Войну Брежнев окончил полковником в должности замполита 61-й армии. В коридорах власти знал свое место, был трусоват, отчего иногда впадал в полуобморочное состояние. Это случилось, например, 18 июня 1957 г. на заседании Президиума ЦК, когда на него рявкнул Каганович. В решительный момент антихрущевской интриги старался спрятаться за спины Шелепина и Суслова. Эти двое, да еще Подгорный, были «сильными людьми» в стане заговорщиков, особенно Шелепин А. Н., «железный Шурик», в недавнем прошлом Председатель КГБ (1958–1961 гг.), а ныне — Секретарь ЦК, полностью сохранивший свое влияние в тайной полиции. Сейчас там правил его друг Семичастный В. Е. Шелепин имел при себе «теневой кабинет», из лично преданных ему деятельных людей, готовых принять власть в любую минуту. Эти люди не скрывали, что рассматривают Брежнева как временную фигуру.

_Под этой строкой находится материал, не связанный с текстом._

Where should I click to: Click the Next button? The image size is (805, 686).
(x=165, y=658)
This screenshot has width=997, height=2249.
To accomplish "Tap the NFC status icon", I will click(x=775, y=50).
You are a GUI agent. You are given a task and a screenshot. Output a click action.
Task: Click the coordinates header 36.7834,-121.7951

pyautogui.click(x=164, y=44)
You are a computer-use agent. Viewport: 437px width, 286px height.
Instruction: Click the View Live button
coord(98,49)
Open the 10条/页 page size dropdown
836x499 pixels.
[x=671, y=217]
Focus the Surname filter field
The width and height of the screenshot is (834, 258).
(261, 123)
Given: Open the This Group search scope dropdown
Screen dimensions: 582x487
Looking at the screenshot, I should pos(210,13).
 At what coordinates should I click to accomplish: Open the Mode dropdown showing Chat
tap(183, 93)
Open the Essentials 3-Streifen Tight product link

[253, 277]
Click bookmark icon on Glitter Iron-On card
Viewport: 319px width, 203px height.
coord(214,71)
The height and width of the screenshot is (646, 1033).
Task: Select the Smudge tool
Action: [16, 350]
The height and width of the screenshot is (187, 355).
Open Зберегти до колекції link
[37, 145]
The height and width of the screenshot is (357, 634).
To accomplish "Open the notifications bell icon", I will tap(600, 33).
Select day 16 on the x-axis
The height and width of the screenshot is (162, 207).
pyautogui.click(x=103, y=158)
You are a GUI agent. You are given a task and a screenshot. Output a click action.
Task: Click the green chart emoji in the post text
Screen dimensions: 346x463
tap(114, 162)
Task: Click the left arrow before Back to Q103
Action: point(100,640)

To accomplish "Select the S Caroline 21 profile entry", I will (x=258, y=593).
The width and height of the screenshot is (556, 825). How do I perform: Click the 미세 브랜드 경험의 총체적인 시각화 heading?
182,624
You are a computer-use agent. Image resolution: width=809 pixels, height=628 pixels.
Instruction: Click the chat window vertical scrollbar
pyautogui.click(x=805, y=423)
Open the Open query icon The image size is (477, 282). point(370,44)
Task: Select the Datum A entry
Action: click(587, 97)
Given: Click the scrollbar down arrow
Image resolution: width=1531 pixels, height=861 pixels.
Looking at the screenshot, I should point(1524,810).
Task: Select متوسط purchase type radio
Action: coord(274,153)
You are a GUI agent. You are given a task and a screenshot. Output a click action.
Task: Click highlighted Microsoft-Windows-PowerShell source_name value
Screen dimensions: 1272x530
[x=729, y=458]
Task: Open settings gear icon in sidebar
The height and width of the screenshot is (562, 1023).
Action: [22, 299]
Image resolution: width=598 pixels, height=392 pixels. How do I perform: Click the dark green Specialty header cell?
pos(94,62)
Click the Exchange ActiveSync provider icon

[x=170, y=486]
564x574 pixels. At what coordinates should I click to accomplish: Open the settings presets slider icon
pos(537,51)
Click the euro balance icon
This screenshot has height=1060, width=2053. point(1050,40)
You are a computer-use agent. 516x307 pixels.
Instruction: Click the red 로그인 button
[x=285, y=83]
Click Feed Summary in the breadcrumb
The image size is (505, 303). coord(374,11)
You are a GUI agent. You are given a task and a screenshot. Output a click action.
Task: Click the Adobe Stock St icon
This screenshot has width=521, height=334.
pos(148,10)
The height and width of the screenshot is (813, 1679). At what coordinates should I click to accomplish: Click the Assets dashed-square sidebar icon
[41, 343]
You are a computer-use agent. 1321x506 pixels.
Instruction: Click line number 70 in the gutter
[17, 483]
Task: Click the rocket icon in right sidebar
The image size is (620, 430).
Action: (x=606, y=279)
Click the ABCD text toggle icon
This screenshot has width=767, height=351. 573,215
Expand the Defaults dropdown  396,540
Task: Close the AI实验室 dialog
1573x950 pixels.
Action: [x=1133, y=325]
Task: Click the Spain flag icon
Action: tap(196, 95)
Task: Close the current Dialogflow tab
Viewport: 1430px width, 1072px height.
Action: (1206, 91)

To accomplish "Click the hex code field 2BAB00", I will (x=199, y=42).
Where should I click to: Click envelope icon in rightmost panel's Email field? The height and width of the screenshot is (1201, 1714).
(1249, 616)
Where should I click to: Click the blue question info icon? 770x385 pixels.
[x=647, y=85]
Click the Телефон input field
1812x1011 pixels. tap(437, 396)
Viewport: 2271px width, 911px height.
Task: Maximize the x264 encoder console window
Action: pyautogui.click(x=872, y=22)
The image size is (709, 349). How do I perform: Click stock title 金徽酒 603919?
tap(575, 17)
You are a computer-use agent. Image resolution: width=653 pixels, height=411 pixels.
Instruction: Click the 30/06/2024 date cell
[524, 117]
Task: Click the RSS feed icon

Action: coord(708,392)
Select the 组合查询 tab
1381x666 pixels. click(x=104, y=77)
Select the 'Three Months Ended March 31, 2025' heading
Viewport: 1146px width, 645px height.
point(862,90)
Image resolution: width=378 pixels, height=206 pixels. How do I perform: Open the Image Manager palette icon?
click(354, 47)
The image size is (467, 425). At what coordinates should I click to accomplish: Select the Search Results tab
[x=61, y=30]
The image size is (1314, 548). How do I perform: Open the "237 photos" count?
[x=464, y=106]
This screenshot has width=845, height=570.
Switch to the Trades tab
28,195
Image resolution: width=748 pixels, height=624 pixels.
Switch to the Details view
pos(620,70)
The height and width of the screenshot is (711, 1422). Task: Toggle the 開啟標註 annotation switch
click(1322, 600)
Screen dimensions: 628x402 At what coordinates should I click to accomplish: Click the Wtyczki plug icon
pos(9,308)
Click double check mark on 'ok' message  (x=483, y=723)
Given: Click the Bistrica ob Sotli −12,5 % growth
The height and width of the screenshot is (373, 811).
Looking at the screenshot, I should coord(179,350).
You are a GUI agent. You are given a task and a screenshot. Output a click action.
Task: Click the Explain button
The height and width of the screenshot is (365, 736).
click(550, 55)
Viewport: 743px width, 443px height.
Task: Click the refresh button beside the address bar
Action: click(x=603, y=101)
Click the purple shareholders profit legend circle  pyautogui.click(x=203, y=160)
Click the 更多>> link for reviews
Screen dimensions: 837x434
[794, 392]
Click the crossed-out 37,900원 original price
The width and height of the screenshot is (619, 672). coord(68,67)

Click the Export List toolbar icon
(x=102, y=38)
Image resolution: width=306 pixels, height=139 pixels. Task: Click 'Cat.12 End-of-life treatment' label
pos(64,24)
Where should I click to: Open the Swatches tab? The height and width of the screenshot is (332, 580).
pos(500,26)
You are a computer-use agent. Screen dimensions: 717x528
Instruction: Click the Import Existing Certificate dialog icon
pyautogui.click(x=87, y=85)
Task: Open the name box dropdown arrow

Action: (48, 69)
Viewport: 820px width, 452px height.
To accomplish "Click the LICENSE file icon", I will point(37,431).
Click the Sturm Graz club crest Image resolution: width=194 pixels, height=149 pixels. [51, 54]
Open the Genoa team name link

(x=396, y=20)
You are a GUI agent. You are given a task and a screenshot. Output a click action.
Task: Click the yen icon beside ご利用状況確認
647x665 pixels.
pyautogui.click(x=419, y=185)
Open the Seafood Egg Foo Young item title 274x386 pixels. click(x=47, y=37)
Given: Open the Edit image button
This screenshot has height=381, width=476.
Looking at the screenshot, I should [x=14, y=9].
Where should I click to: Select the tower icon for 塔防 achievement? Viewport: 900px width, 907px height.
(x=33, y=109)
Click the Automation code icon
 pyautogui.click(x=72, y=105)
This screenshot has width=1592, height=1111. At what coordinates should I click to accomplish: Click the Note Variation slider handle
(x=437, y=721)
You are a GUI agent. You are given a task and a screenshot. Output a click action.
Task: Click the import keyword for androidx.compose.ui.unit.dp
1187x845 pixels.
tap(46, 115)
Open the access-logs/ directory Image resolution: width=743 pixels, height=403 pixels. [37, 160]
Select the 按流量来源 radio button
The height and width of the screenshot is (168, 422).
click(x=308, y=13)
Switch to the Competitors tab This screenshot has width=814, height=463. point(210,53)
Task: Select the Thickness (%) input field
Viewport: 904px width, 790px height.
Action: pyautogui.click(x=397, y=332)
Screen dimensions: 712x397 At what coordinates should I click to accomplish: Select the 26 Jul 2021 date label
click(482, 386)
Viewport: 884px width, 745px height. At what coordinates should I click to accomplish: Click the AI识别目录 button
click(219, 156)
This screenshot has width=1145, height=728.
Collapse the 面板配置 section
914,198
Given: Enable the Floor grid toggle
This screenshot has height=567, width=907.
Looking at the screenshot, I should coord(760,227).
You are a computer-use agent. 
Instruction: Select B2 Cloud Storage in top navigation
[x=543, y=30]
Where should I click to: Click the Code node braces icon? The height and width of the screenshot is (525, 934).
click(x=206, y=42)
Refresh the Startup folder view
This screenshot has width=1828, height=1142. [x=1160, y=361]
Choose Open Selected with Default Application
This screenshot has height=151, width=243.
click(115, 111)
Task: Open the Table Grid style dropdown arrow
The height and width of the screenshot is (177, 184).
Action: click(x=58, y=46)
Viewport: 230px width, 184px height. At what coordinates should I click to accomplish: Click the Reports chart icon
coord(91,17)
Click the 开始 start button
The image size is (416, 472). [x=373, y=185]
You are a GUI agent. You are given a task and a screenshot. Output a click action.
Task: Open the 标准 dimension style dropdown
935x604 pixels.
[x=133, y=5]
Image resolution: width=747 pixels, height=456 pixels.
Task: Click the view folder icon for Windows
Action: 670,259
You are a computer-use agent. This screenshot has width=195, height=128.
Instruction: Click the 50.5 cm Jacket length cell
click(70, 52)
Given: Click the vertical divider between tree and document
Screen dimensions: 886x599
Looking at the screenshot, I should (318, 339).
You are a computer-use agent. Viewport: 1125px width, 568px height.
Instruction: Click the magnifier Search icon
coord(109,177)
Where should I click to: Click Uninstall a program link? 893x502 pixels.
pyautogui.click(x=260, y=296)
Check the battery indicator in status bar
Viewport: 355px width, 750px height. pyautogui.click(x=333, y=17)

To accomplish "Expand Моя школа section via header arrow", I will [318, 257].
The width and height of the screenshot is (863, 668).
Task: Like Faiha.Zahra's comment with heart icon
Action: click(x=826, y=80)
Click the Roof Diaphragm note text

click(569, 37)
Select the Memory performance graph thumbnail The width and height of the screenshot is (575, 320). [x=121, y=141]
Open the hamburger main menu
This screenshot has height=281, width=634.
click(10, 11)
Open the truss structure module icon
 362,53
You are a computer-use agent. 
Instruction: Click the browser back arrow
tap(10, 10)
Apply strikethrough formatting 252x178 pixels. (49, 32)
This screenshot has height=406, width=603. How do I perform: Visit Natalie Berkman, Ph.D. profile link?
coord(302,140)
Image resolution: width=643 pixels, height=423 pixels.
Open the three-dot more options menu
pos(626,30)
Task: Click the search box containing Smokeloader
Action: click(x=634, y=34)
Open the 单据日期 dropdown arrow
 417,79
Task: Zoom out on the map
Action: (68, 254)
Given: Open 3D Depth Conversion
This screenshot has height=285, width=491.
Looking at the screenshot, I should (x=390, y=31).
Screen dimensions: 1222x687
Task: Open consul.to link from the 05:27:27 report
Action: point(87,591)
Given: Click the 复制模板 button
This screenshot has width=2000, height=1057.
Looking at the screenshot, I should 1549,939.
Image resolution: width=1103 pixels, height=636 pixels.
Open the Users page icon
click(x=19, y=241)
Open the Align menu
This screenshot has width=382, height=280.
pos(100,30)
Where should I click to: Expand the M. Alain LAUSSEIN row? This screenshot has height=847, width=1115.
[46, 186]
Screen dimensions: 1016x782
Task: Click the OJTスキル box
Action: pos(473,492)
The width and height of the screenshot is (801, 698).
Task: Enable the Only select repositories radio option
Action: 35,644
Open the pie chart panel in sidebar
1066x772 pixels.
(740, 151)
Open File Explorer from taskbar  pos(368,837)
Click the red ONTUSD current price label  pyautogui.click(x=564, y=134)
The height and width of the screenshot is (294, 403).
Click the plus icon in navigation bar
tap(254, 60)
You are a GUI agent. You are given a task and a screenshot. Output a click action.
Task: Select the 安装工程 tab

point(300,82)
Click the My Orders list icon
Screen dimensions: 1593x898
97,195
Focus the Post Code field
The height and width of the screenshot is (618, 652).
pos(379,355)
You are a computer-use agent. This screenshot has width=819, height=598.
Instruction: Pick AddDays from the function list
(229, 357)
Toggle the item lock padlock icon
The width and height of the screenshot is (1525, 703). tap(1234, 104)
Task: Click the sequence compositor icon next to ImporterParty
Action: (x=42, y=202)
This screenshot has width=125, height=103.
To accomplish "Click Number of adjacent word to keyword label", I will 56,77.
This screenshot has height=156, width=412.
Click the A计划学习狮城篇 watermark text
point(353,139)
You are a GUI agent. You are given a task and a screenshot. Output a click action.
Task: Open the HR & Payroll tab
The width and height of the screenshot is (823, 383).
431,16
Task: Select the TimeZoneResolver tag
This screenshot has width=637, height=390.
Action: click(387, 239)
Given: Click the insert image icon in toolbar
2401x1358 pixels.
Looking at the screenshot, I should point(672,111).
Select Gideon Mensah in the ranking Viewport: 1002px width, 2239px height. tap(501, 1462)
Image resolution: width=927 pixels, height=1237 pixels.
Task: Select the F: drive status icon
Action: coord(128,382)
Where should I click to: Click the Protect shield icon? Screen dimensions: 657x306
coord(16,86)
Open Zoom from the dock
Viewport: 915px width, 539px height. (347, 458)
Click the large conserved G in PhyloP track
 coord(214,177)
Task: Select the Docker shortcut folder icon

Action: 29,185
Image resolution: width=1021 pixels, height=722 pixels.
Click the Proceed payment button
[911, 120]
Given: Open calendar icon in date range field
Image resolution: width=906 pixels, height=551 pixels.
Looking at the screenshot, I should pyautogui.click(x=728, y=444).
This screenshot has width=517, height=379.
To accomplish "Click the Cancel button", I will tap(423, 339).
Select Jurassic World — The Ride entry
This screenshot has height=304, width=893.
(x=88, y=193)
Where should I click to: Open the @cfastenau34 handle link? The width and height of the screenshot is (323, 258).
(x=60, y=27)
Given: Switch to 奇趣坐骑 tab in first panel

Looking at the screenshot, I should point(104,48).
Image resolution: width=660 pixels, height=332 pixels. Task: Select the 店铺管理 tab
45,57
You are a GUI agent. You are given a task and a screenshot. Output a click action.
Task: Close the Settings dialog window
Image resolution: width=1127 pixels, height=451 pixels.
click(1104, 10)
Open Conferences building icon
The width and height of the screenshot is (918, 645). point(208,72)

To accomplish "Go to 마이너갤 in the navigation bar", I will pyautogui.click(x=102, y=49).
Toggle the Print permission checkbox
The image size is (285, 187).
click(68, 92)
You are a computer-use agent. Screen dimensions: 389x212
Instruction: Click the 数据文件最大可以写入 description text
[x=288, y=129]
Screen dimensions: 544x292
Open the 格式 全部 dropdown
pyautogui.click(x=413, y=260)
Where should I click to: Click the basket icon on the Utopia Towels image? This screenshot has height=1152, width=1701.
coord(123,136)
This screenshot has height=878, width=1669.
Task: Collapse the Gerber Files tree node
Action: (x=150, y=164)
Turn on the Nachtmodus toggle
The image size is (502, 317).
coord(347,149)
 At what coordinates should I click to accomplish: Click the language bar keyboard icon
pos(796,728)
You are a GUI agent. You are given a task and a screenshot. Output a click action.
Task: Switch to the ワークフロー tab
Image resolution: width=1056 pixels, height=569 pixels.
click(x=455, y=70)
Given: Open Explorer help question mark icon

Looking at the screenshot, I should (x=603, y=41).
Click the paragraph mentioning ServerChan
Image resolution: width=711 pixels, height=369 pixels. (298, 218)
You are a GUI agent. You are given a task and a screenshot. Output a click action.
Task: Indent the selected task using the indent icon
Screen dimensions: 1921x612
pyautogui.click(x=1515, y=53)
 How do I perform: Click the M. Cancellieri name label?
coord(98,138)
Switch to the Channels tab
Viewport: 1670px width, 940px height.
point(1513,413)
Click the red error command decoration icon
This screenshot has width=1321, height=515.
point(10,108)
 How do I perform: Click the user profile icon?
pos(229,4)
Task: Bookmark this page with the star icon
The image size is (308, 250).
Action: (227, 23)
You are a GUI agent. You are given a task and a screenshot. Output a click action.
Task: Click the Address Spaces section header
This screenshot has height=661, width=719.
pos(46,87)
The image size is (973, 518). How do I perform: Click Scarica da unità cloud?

Суслов М. А., Секретарь ЦК с 1947 г., по складу своего характера более любил оставаться в тени, чем быть первым лицом. Он предпочитал амплуа «серого кардинала» при царствующей особе, амплуа тайного вершителя судеб людей.
Наглый и невежественный Подгорный Н. В., Секретарь ЦК с 1963 г., вызывал неприязнь и опасения у осторожного Брежнева.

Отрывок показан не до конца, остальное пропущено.